Exercise> Search the entries below for "709x207 pixels.". Give that line and all the lines after it again, exactly, through the last, without pictures.

[Collection entries]
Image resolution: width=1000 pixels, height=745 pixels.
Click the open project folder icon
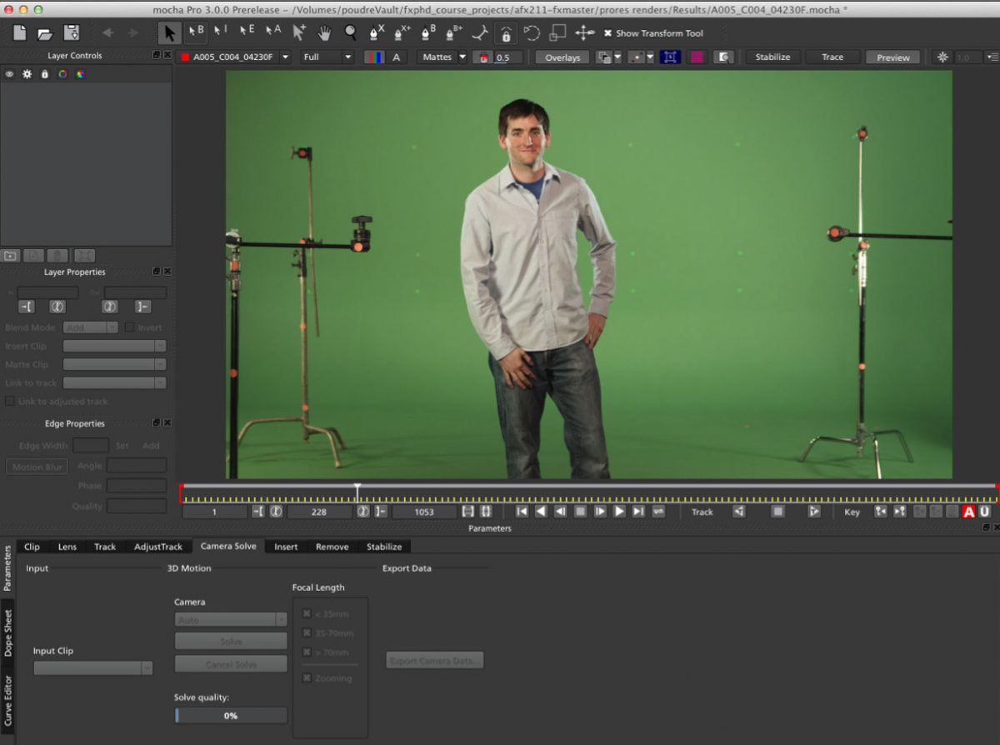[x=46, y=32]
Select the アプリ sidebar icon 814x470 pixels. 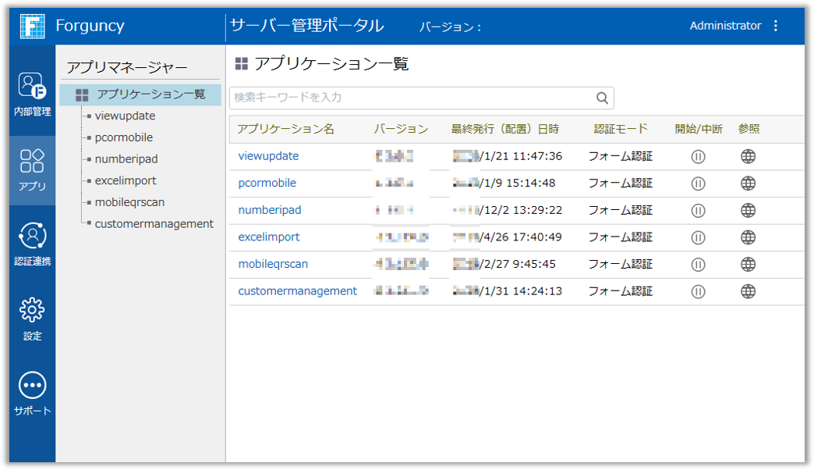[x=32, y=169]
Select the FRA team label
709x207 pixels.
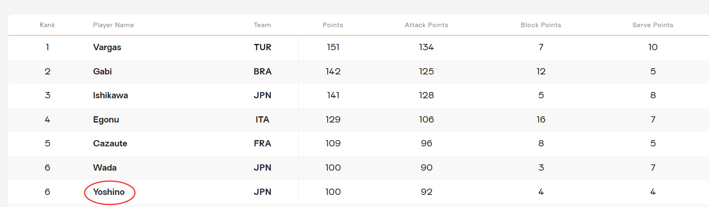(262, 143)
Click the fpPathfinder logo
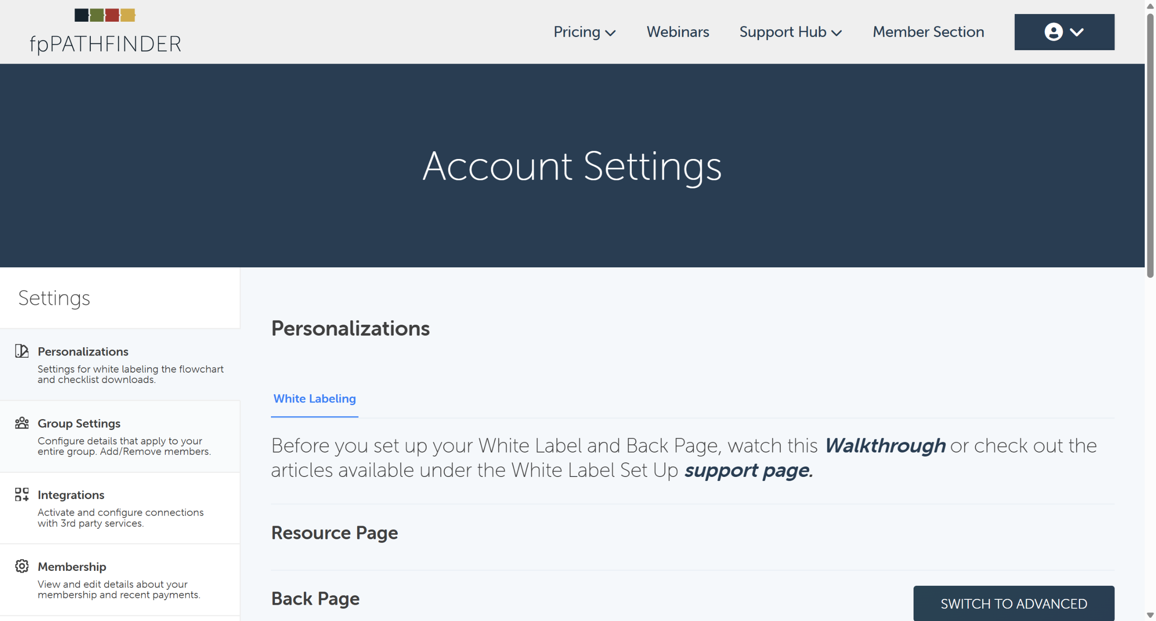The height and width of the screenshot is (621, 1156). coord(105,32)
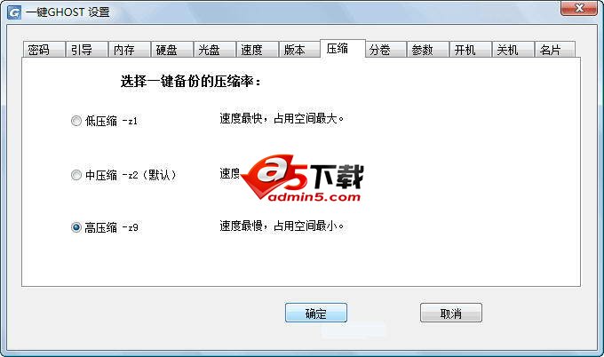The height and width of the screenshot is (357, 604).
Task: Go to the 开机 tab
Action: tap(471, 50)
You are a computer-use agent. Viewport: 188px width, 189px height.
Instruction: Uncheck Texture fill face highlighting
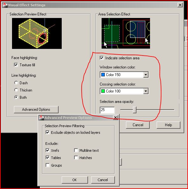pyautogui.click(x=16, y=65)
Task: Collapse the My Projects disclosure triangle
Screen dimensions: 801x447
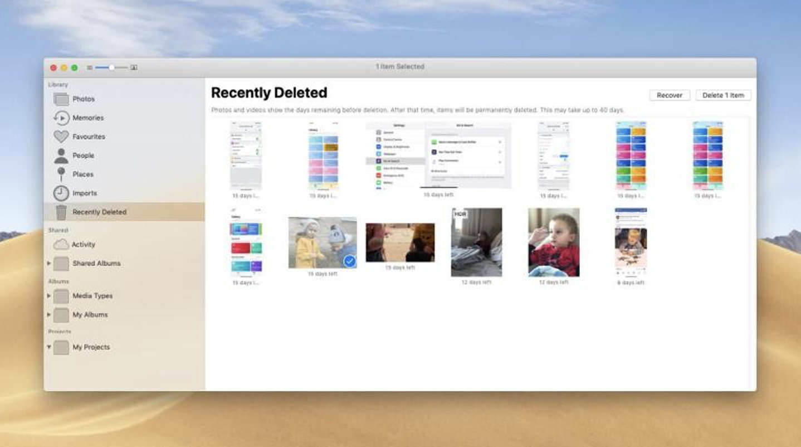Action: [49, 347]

Written response>
709x207 pixels.
(262, 143)
Click the fpPathfinder logo
The height and width of the screenshot is (621, 1156). coord(105,32)
The height and width of the screenshot is (357, 604).
Task: Go to the 开机 tab
Action: tap(471, 50)
You are a computer-use agent. Viewport: 188px width, 189px height.
Instruction: Uncheck Texture fill face highlighting
pyautogui.click(x=16, y=65)
Task: Collapse the My Projects disclosure triangle
Screen dimensions: 801x447
Action: [49, 347]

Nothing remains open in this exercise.